┌─ Extract

Seaweasel · 02/04/2022 09:12

My parents are well into their seventies. Once a week, they drive to my empty house and mum does the ironing and dad either does the garden or any bits of DIY depending on the weather. Me and DH are in our fifties and work full-time long hours and they've been doing this since the DCs were small. This ongoing act of kindness has made a huge difference to our lives over the years. My DM is also the sounding board for DD (22) who is away at uni and takes a lot of the emotional weight off by calling DD most days to see how she is. That one's huge as well. I am so so grateful and realise I just got lucky.

DFOD · 02/04/2022 09:15

@TheSweetestHalleluja

These are all so heart warming, and inspiring too on those little things we can do for our own dc as they grow up. And maybe for those of us who don't have this sort of parental relationship, we could do them for ourselves, I've been reading about healing the inner child, and being a parent to your own inner child - easier said than done I know, but I think we all deserve to heal Flowers
So true.

And we can also learn from these wonderful and enduring yet simple gestures that the impact of these little acts of loving kindness is profound and cherished much more than they know - we can then do this for others and have that satisfaction and healing in doing so.

Mogloveseggs · 02/04/2022 09:19

Lots for the kids.
Help with uniform.
Occasionally buy persil (actually a big help).

SilverGlitterBaubles · 02/04/2022 09:26

During the initial months of Covid when everything was a bit crazy and worrying my Dad would phone me or leave messages with any bits of positive news on vaccines or anything else just to reassure me and to tell me it was going to be ok. I had probably already heard the same news and really was not overly anxious about it but I think it made him feel better to think he was helping me by keeping my spirits up😊

Newuser82 · 02/04/2022 09:29

@LyndaSnellsSniff

This is all so wonderful. My parents are very much "out of sight, out of mind" and always have been.

Sigh. Sorry for the downer!

Mine too unfortunately. Well, my dad passed away last year but these posts are so lovely.
SpiderinaWingMirror · 02/04/2022 09:33

Jeez my dad died 21 years ago. He always bought me flowers from a florist and when I drove over to see him, always used to wipe my headlights with his handkerchief to make sure they were bright.

└─
┌─ Extracted entries

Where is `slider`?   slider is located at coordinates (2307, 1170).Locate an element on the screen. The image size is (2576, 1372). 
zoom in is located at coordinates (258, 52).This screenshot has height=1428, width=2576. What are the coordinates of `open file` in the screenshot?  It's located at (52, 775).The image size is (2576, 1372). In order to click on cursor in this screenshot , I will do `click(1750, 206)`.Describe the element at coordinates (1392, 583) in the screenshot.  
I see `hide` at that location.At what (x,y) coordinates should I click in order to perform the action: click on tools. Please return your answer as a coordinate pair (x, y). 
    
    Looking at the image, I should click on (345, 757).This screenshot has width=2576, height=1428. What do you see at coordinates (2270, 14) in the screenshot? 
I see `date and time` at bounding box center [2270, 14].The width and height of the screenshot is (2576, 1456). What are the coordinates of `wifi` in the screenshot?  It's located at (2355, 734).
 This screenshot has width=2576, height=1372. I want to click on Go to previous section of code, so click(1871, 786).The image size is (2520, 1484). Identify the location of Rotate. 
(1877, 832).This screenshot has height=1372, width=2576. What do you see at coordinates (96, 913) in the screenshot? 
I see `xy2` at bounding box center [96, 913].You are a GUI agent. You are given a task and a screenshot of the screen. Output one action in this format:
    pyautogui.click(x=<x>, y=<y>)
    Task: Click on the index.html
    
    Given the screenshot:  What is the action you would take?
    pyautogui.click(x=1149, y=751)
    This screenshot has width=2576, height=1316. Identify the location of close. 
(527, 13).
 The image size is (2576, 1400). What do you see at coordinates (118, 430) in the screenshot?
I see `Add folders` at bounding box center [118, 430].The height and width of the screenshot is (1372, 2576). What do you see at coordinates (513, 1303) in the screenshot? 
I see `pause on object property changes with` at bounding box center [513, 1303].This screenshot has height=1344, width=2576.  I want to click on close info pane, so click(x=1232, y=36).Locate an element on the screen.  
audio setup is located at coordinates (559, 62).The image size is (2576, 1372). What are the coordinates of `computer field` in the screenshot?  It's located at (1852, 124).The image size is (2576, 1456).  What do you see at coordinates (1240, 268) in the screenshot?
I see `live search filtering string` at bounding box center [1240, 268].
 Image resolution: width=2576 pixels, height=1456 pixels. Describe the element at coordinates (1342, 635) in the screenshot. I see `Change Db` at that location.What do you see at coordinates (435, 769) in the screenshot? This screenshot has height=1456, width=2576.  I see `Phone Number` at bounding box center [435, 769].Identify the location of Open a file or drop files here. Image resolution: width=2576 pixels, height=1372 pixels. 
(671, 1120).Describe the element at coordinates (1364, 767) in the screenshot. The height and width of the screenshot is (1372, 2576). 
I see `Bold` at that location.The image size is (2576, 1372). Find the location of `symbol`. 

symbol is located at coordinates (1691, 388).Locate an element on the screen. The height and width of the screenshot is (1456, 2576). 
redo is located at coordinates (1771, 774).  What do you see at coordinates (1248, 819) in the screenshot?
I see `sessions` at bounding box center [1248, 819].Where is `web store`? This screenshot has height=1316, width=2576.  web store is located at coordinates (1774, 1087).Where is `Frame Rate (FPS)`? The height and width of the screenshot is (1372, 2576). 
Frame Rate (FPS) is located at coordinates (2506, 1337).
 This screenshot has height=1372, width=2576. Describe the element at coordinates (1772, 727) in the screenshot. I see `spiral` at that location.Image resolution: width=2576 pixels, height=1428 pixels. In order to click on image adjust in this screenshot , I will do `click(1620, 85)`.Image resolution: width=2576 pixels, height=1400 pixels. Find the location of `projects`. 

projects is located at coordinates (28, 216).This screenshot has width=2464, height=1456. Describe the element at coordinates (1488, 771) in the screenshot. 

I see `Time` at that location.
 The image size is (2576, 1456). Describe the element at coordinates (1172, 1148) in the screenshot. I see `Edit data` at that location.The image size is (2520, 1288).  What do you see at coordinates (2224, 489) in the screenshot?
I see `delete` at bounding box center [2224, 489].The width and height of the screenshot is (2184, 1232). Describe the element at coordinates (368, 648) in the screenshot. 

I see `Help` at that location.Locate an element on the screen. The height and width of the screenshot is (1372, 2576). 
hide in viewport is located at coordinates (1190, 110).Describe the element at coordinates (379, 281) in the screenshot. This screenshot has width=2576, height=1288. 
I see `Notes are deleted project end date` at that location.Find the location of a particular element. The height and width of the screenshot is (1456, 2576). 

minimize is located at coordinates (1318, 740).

└─

Apply what you read »
a) In the forum thread about parents' small kindnesses, what did SpiderinaWingMirror's dad use to wipe the headlights?
b) For the forum thread about parents' small kindnesses, mark each statement yes or no and quote the words that decide it: (i) Seaweasel's parents are well into their seventies. (ii) SilverGlitterBaubles's dad passed on negative Covid news. (iii) Mogloveseggs's parents buy persil every week.
c) Please pick up the forum thread about parents' small kindnesses after its last post and write the next part.

Exercise responses »
a) His handkerchief.

b)
(i) Yes: "My parents are well into their seventies."
(ii) No: "any bits of positive news on vaccines or anything else"
(iii) No: "Occasionally buy persil (actually a big help)."

c)
Madre123 · 02/04/2022 09:39

You are all so extremely lucky.....I had to fight for time.....from either parent.....mum passed away years ago young and dad shut me out...now no contact....cherish every moment with them x

Gertrudetheadelie · 02/04/2022 10:04

My dad always brings me flowers from what was 'my' bit of the garden in whatever jar he has to hand. I currently have daffodils in a Nescafé jar and primroses and grape hyacinth in a jam jar Smile. He puts them in water in the jars and then the jars in bags to prevent spills when I drive them home or he drives them to me. Makes me feel happy inside when I see them!

GoldenLightNights · 02/04/2022 10:34

These are so so lovely, have reduced me to tears, such thoughtful parents 🥰

Mammyloveswine · 02/04/2022 12:06

My mam always has pink wafer biscuits in cos she knows theyre my favourites!

KitKattaktik · 02/04/2022 13:31

Some lovely things here. Smile

DFOD · 02/04/2022 13:39

@SpiderinaWingMirror

Jeez my dad died 21 years ago. He always bought me flowers from a florist and when I drove over to see him, always used to wipe my headlights with his handkerchief to make sure they were bright.
Keeping you safe. So beautiful
UserError012345 · 02/04/2022 13:52

My mum is amazing 🥰

There are many many things she does and has done over the years to help me out.

I only hope that I will follow in her steps when the time comes.

Dianaofthelakeofshiningwaters · 02/04/2022 14:07

Solidarity to all those whose parents never go above and beyond. I sometimes feel like an idiot having reached my 50s before realising that my parents are v much adequate rather than exceptional. No offers to babysit or treat my dc, or me, to anything. And it's not down to material hardship either.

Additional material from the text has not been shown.